-- THE TASK --
Render every one of the rows below as a Markdown table with the columns "No." and "Text", where each entry pairs a row number with that row's line. Leave out blank lines.

━━━ RECORDS FOR THIS EXERCISE ━━━

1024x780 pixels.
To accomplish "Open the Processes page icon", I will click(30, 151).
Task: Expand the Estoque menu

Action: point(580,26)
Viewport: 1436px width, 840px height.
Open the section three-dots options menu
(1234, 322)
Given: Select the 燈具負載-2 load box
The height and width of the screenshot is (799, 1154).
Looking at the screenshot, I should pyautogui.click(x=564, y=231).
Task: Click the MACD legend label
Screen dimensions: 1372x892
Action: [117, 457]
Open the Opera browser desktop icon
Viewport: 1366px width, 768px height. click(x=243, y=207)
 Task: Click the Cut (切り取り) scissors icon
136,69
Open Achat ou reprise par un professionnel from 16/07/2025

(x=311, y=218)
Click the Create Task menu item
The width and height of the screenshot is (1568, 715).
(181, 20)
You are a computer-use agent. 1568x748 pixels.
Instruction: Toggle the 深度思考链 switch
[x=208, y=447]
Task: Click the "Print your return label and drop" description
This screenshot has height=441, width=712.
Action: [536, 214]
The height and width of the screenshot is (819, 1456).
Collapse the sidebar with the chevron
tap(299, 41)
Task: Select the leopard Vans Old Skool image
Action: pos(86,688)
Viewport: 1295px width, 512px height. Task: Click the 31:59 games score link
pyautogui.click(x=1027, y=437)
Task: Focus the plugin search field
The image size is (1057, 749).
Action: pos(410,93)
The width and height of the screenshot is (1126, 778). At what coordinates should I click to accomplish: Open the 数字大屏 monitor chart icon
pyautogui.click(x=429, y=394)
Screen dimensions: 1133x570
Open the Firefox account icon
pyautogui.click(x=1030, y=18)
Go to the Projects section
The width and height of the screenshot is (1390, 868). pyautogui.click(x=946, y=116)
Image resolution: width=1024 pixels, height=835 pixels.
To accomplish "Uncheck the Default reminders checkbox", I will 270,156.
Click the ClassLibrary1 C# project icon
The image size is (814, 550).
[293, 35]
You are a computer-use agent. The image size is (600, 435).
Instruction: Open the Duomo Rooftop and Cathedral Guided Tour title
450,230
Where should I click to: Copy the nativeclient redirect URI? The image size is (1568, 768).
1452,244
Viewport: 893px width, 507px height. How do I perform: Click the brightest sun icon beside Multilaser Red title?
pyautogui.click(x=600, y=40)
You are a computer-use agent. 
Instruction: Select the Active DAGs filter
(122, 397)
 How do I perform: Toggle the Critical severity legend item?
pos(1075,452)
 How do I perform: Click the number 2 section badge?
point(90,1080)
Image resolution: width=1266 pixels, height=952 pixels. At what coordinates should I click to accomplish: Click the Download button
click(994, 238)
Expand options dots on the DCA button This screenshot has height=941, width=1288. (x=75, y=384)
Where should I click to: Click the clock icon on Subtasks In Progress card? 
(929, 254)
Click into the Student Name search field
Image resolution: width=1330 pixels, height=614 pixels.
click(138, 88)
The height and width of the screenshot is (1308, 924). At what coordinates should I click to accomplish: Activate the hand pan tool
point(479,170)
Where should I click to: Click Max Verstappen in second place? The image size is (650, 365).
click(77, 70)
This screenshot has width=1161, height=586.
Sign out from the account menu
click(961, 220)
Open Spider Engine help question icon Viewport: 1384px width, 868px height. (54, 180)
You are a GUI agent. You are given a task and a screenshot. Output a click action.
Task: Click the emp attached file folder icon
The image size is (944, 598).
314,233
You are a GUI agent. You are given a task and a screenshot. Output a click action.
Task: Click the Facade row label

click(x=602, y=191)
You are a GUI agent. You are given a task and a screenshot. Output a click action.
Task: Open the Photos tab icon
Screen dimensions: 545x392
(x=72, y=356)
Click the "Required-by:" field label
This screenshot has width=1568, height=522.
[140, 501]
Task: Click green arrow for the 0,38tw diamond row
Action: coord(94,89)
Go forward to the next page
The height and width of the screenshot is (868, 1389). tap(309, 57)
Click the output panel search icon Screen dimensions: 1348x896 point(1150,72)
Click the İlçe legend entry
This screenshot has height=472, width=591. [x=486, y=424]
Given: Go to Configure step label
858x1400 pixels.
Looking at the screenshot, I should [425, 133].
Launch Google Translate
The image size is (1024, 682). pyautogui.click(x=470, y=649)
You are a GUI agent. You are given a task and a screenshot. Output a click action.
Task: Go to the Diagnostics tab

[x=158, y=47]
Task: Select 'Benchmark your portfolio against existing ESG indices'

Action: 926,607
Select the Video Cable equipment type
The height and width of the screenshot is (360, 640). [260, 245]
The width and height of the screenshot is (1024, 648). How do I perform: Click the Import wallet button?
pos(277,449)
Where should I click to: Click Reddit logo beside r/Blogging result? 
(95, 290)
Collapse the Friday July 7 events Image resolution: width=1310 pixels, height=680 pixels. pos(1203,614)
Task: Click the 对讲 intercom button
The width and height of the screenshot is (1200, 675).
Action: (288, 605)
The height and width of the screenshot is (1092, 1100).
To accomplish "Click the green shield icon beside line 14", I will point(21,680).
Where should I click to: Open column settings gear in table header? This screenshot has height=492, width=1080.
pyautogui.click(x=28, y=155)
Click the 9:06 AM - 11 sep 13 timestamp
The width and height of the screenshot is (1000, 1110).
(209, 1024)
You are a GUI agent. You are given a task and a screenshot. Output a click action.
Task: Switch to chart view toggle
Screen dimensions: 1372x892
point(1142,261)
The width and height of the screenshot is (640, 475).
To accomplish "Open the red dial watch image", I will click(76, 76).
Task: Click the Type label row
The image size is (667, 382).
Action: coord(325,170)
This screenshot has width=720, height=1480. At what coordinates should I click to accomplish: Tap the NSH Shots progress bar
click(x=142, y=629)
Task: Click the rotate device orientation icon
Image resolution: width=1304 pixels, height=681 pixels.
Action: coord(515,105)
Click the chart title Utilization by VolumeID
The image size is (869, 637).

━━━

-- RESULT BELOW --
| No. | Text |
|---|---|
| 1 | 1024x780 pixels. |
| 2 | To accomplish "Open the Processes page icon", I will click(30, 151). |
| 3 | Task: Expand the Estoque menu |
| 4 | Action: point(580,26) |
| 5 | Viewport: 1436px width, 840px height. |
| 6 | Open the section three-dots options menu |
| 7 | (1234, 322) |
| 8 | Given: Select the 燈具負載-2 load box |
| 9 | The height and width of the screenshot is (799, 1154). |
| 10 | Looking at the screenshot, I should pyautogui.click(x=564, y=231). |
| 11 | Task: Click the MACD legend label |
| 12 | Screen dimensions: 1372x892 |
| 13 | Action: [117, 457] |
| 14 | Open the Opera browser desktop icon |
| 15 | Viewport: 1366px width, 768px height. click(x=243, y=207) |
| 16 |  Task: Click the Cut (切り取り) scissors icon |
| 17 | 136,69 |
| 18 | Open Achat ou reprise par un professionnel from 16/07/2025 |
| 19 | (x=311, y=218) |
| 20 | Click the Create Task menu item |
| 21 | The width and height of the screenshot is (1568, 715). |
| 22 | (181, 20) |
| 23 | You are a computer-use agent. 1568x748 pixels. |
| 24 | Instruction: Toggle the 深度思考链 switch |
| 25 | [x=208, y=447] |
| 26 | Task: Click the "Print your return label and drop" description |
| 27 | This screenshot has height=441, width=712. |
| 28 | Action: [536, 214] |
| 29 | The height and width of the screenshot is (819, 1456). |
| 30 | Collapse the sidebar with the chevron |
| 31 | tap(299, 41) |
| 32 | Task: Select the leopard Vans Old Skool image |
| 33 | Action: pos(86,688) |
| 34 | Viewport: 1295px width, 512px height. Task: Click the 31:59 games score link |
| 35 | pyautogui.click(x=1027, y=437) |
| 36 | Task: Focus the plugin search field |
| 37 | The image size is (1057, 749). |
| 38 | Action: pos(410,93) |
| 39 | The width and height of the screenshot is (1126, 778). At what coordinates should I click to accomplish: Open the 数字大屏 monitor chart icon |
| 40 | pyautogui.click(x=429, y=394) |
| 41 | Screen dimensions: 1133x570 |
| 42 | Open the Firefox account icon |
| 43 | pyautogui.click(x=1030, y=18) |
| 44 | Go to the Projects section |
| 45 | The width and height of the screenshot is (1390, 868). pyautogui.click(x=946, y=116) |
| 46 | Image resolution: width=1024 pixels, height=835 pixels. |
| 47 | To accomplish "Uncheck the Default reminders checkbox", I will 270,156. |
| 48 | Click the ClassLibrary1 C# project icon |
| 49 | The image size is (814, 550). |
| 50 | [293, 35] |
| 51 | You are a computer-use agent. The image size is (600, 435). |
| 52 | Instruction: Open the Duomo Rooftop and Cathedral Guided Tour title |
| 53 | 450,230 |
| 54 | Where should I click to: Copy the nativeclient redirect URI? The image size is (1568, 768). |
| 55 | 1452,244 |
| 56 | Viewport: 893px width, 507px height. How do I perform: Click the brightest sun icon beside Multilaser Red title? |
| 57 | pyautogui.click(x=600, y=40) |
| 58 | You are a computer-use agent.  |
| 59 | Instruction: Select the Active DAGs filter |
| 60 | (122, 397) |
| 61 |  How do I perform: Toggle the Critical severity legend item? |
| 62 | pos(1075,452) |
| 63 |  How do I perform: Click the number 2 section badge? |
| 64 | point(90,1080) |
| 65 | Image resolution: width=1266 pixels, height=952 pixels. At what coordinates should I click to accomplish: Click the Download button |
| 66 | click(994, 238) |
| 67 | Expand options dots on the DCA button This screenshot has height=941, width=1288. (x=75, y=384) |
| 68 | Where should I click to: Click the clock icon on Subtasks In Progress card?  |
| 69 | (929, 254) |
| 70 | Click into the Student Name search field |
| 71 | Image resolution: width=1330 pixels, height=614 pixels. |
| 72 | click(138, 88) |
| 73 | The height and width of the screenshot is (1308, 924). At what coordinates should I click to accomplish: Activate the hand pan tool |
| 74 | point(479,170) |
| 75 | Where should I click to: Click Max Verstappen in second place? The image size is (650, 365). |
| 76 | click(77, 70) |
| 77 | This screenshot has width=1161, height=586. |
| 78 | Sign out from the account menu |
| 79 | click(961, 220) |
| 80 | Open Spider Engine help question icon Viewport: 1384px width, 868px height. (54, 180) |
| 81 | You are a GUI agent. You are given a task and a screenshot. Output a click action. |
| 82 | Task: Click the emp attached file folder icon |
| 83 | The image size is (944, 598). |
| 84 | 314,233 |
| 85 | You are a GUI agent. You are given a task and a screenshot. Output a click action. |
| 86 | Task: Click the Facade row label |
| 87 | click(x=602, y=191) |
| 88 | You are a GUI agent. You are given a task and a screenshot. Output a click action. |
| 89 | Task: Open the Photos tab icon |
| 90 | Screen dimensions: 545x392 |
| 91 | (x=72, y=356) |
| 92 | Click the "Required-by:" field label |
| 93 | This screenshot has width=1568, height=522. |
| 94 | [140, 501] |
| 95 | Task: Click green arrow for the 0,38tw diamond row |
| 96 | Action: coord(94,89) |
| 97 | Go forward to the next page |
| 98 | The height and width of the screenshot is (868, 1389). tap(309, 57) |
| 99 | Click the output panel search icon Screen dimensions: 1348x896 point(1150,72) |
| 100 | Click the İlçe legend entry |
| 101 | This screenshot has height=472, width=591. [x=486, y=424] |
| 102 | Given: Go to Configure step label |
| 103 | 858x1400 pixels. |
| 104 | Looking at the screenshot, I should [425, 133]. |
| 105 | Launch Google Translate |
| 106 | The image size is (1024, 682). pyautogui.click(x=470, y=649) |
| 107 | You are a GUI agent. You are given a task and a screenshot. Output a click action. |
| 108 | Task: Go to the Diagnostics tab |
| 109 | [x=158, y=47] |
| 110 | Task: Select 'Benchmark your portfolio against existing ESG indices' |
| 111 | Action: 926,607 |
| 112 | Select the Video Cable equipment type |
| 113 | The height and width of the screenshot is (360, 640). [260, 245] |
| 114 | The width and height of the screenshot is (1024, 648). How do I perform: Click the Import wallet button? |
| 115 | pos(277,449) |
| 116 | Where should I click to: Click Reddit logo beside r/Blogging result?  |
| 117 | (95, 290) |
| 118 | Collapse the Friday July 7 events Image resolution: width=1310 pixels, height=680 pixels. pos(1203,614) |
| 119 | Task: Click the 对讲 intercom button |
| 120 | The width and height of the screenshot is (1200, 675). |
| 121 | Action: (288, 605) |
| 122 | The height and width of the screenshot is (1092, 1100). |
| 123 | To accomplish "Click the green shield icon beside line 14", I will point(21,680). |
| 124 | Where should I click to: Open column settings gear in table header? This screenshot has height=492, width=1080. |
| 125 | pyautogui.click(x=28, y=155) |
| 126 | Click the 9:06 AM - 11 sep 13 timestamp |
| 127 | The width and height of the screenshot is (1000, 1110). |
| 128 | (209, 1024) |
| 129 | You are a GUI agent. You are given a task and a screenshot. Output a click action. |
| 130 | Task: Switch to chart view toggle |
| 131 | Screen dimensions: 1372x892 |
| 132 | point(1142,261) |
| 133 | The width and height of the screenshot is (640, 475). |
| 134 | To accomplish "Open the red dial watch image", I will click(76, 76). |
| 135 | Task: Click the Type label row |
| 136 | The image size is (667, 382). |
| 137 | Action: coord(325,170) |
| 138 | This screenshot has width=720, height=1480. At what coordinates should I click to accomplish: Tap the NSH Shots progress bar |
| 139 | click(x=142, y=629) |
| 140 | Task: Click the rotate device orientation icon |
| 141 | Image resolution: width=1304 pixels, height=681 pixels. |
| 142 | Action: coord(515,105) |
| 143 | Click the chart title Utilization by VolumeID |
| 144 | The image size is (869, 637). |